Asia's PMI indices were generally lower and moved further into contraction territory. Though there were some outliers and some notable exceptions to this generalization.

Seven Markit PMIs and Caixin for China

As we noted in our note on the official China figures yesterday, purchasing manager indices (PMIs) are comparative statistics, though they are often incorrectly viewed as outright measures of activity, as they do often correlate well with other measures such as GDP or industrial production.

In other words, if the PMI rises, it means that more firms view conditions as better (or the same) than the previous month. If the previous month was already terrible, then this may still leave conditions in an awful state, even if 100% of firms believe things are no longer getting worse. The fixation with the 50-level as indicative of contraction or expansion is a bit misleading in this respect. In normal times, when indices tend to hover a bit above or a bit below the 50-mark, then this isn't a bad approximation to reality. But in the current environment, we need to be a bit more careful about how we interpret these numbers.

In the following block, we outline the main conclusions for the reporting countries. Note especially the conclusion for China.

PMIs - March vs Feb

Source: Bloomberg, ING - Asian PMI indices
Bloomberg, ING
Asian PMI indices

Country details

  • South Korea: 44.2 is worse than any reading during the tech slump or trade war and suggests that recent figures for Korea paint too rosy a picture of manufacturing strength.
  • Thailand: 46.7 is an all-time low and its third straight reading below 50. This suggests a GDP contraction in the first quarter of the year (was 0.2%QoQ in 4Q19).
  • Philippines: The Philippines saw the most severe pullback in activity with both output and new orders stalling and with the index posting its lowest level ever (39.7). The enhanced community quarantine implemented in mid-March may be one of the main culprits for the stark drop-off with curfews in place and businesses shutdown with citizens asked to shelter in place.
  • Indonesia: Big drop to 45.3 indicates sharp slowdown even before full lockdown implemented. Could imply further slowdown ahead.
  • Malaysia: Still below 50, but steady. Recent restrictions on movement not yet impacting the numbers.
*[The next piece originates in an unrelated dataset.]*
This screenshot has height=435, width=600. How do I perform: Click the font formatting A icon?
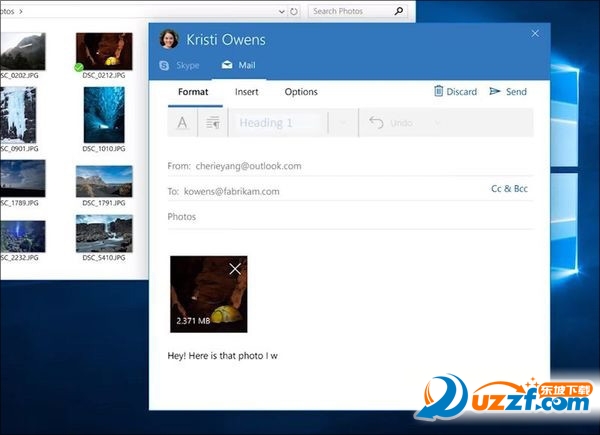click(182, 123)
Not a great predictor of economic strength though.
  • Vietnam: 41.9 is another all-time low. And shows that even though China may be returning to work, it is not business as usual for the countries in China's supply chains.
  • Taiwan: The sole exception posting an above-50 reading (50.4 up from 49.9) and increase in the index, which may attest to recent moves to repatriate productive capacity from Mainland China
  • China: bounce back to 50.1 indicates that firms see things as almost exactly as bad as in February, just fractionally better. This is not a V-shaped recovery!

Asian PMI time series

Source: Bloomberg, ING - Asian PMI time series
Bloomberg, ING
Asian PMI time series

What next?

Today's readings, plus those for Singapore and India that follow shortly, are likely to confirm a grim picture for the manufacturing sectors of Asia's economies, with the possible exception of Taiwan, as they head into the second quarter.

In our view, though we may see bouncing PMI indices (as in China), as "bad" conditions "normalize", the prospect for most economies' manufacturing sectors as they head into 2Q20 is for even more weakness, exacerbated where lockdown measures are newly enacted or tightened.